Two key changes occurred during this period. First, market restructuring created new and complex settlement processes and, secondly, providers introduced a wide array of value-added services and associated price packages that overwhelmed existing controls. Revenue leakage grew 150% from normal levels of below 2% to over 5%, which translated to more than $1B of losses. Simply put, the legacy controls failed and directly contributed to the erosion of top- and bottom-line performance.

Over time, providers architected revenue assurance controls and brought leakage down below 2%. However, in spite of everything we learned and invested around voice services, the mobile content revenue stream continues to face greater risks as mobile content continues to grow.
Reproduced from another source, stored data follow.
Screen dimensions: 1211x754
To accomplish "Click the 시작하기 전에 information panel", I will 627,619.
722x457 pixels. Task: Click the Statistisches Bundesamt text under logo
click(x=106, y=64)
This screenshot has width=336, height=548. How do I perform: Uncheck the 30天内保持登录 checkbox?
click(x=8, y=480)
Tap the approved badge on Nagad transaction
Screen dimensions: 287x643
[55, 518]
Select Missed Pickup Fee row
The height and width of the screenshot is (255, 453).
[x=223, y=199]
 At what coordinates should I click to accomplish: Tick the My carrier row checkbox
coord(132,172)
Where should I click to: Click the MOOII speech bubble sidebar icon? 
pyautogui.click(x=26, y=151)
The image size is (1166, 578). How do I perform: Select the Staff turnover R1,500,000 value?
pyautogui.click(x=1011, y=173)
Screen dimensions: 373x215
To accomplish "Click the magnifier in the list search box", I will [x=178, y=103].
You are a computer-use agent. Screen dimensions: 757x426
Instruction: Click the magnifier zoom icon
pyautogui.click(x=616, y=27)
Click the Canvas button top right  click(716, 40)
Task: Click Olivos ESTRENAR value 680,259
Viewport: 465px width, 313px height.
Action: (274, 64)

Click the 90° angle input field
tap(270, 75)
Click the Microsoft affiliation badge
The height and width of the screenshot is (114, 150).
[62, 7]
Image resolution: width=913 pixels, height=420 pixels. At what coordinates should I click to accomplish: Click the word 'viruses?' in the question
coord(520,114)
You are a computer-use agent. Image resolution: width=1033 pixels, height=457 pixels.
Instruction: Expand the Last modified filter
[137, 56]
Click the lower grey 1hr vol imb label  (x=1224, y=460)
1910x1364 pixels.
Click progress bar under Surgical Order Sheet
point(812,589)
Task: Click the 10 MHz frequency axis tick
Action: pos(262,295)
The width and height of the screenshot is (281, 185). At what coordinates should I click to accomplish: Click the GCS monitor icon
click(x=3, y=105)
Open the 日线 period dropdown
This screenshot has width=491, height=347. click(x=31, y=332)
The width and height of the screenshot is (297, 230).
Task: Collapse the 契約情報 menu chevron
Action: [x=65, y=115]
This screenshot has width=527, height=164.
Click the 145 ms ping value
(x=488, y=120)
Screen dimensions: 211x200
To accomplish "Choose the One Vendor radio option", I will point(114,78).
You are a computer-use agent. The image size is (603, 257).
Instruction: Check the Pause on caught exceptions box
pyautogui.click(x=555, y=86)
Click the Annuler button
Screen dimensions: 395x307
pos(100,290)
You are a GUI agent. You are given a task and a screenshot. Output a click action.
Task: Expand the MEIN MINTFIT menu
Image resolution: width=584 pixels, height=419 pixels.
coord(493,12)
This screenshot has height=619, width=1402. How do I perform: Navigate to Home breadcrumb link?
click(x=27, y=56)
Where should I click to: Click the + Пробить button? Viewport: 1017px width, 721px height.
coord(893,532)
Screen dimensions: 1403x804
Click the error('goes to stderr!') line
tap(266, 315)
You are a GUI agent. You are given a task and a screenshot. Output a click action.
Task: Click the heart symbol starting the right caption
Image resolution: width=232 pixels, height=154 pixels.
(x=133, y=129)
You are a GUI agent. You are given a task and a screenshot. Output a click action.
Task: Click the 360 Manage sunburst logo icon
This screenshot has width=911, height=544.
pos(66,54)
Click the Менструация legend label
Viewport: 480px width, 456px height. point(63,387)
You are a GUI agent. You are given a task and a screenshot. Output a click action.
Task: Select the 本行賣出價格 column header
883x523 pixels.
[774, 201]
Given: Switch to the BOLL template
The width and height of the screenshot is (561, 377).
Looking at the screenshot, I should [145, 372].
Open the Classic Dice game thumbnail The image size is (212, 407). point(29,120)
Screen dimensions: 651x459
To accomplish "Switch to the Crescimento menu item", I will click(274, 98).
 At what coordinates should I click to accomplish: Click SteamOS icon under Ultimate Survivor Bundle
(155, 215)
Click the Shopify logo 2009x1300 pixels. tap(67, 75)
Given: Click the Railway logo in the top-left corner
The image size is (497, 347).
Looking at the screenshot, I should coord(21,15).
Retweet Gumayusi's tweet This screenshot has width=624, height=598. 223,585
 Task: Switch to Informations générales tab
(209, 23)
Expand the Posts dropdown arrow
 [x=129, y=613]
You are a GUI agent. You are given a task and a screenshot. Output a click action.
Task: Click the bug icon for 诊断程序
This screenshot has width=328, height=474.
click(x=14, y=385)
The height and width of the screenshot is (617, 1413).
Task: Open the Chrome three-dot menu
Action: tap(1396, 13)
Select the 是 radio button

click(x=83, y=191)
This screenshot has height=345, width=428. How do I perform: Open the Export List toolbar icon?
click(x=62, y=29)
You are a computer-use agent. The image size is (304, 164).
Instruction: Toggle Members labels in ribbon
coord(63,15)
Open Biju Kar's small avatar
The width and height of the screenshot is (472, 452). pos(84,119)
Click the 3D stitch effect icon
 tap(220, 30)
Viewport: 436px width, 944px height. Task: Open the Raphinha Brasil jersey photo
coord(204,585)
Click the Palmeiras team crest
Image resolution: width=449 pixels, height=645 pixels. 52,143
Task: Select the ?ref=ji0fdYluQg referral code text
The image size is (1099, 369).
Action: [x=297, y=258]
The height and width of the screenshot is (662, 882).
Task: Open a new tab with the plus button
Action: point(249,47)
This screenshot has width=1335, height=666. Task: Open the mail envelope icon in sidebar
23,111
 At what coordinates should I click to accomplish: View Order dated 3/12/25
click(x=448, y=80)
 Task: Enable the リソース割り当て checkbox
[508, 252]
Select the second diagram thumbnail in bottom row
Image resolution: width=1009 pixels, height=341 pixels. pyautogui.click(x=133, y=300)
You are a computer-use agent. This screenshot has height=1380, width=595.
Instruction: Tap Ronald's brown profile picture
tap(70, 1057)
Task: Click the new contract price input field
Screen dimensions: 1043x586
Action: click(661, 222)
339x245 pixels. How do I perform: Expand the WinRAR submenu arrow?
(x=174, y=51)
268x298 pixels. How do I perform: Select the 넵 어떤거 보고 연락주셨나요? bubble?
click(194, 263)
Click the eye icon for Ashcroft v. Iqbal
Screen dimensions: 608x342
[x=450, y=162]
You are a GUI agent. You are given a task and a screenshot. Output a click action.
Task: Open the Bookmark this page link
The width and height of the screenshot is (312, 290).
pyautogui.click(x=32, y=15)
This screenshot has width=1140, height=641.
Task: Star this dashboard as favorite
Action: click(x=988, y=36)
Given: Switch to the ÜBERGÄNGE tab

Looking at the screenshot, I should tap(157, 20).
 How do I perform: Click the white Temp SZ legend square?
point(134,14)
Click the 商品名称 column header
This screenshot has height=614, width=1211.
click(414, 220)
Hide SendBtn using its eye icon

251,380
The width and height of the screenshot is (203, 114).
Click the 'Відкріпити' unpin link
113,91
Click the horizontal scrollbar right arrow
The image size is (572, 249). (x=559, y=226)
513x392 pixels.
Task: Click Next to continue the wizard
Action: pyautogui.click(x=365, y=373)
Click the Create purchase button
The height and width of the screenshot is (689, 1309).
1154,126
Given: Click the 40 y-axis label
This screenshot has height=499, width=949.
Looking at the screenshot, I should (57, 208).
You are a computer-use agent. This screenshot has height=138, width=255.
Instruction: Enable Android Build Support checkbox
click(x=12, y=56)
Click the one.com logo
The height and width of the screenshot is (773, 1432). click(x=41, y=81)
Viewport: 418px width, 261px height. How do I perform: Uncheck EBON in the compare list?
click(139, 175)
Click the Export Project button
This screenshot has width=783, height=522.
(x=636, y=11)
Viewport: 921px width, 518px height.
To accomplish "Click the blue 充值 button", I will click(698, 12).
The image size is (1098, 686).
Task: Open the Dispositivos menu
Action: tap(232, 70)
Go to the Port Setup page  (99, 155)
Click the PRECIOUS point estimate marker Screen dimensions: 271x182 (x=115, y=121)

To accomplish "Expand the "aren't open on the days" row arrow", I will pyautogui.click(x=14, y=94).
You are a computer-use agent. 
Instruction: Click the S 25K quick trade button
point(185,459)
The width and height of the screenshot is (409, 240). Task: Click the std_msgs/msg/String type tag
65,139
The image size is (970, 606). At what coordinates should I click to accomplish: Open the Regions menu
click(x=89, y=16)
The Path Forward for Mobile Content

In too many cases, providers are using traditional voice methods to analyze and control mobile content. This may have been a sound approach when mobile content was 5% of ARPU and the aggregated impact was minimal. Providers can put in place mobile content analytics and controls that complement and protect the investment in voice controls, but are specifically designed for mobile content. Key points to consider include the following:

• The first critical step is to gain visibility to understand operational and financial realities at the atomic level, in order to design the right controls.

• Providers should heavily bias agile methodologies versus waterfall methodologies: simply put, the requirements needed to initiate a waterfall process are changing too rapidly to “lock down” in order to design the optimal system.

• The design can focus on initial high-value analytic targets to quickly generate cash, creating the necessary political and working capital for a largely self-funded program.

• From a broader set of ad hoc analytics, providers can deploy a set of targeted, automated controls within that same analytic environment that permeate the order-to-cash process and all of its sub-processes.

• Providers will need an ability to extend mobile content analytics and controls to critical processes that are also impacted by mobile content, including marketing, pricing, order management, customer care, and dispute management processes, among others.

• For all analytics and controls, the solution must fully capture, validate, codify, and document the conditional logic that governs how the order-to-cash process is intended to work and whether it is, in fact, operating as intended.

Act Now

The baseline reality for most providers is that in these economic times, there are competing initiatives that cannot all be fully funded or resourced. So why fund mobile content analytics and controls and why fund them now? The first rationale is that risk may have been acceptable when mobile content was 5% or 10% of ARPU, but there is simply too much financial exposure when mobile content is at 20% of ARPU and growing to 40%. The second rationale is that mobile content is a primary point of reference for customer experience, and providers cannot afford to have avoidable errors degrade experience and risk either/both wireless or Triple Play churn. The need is clear; the payback is clear; and the solutions are available. Now is the time to take the leadership position and significantly reduce the risk to your critical growth engine.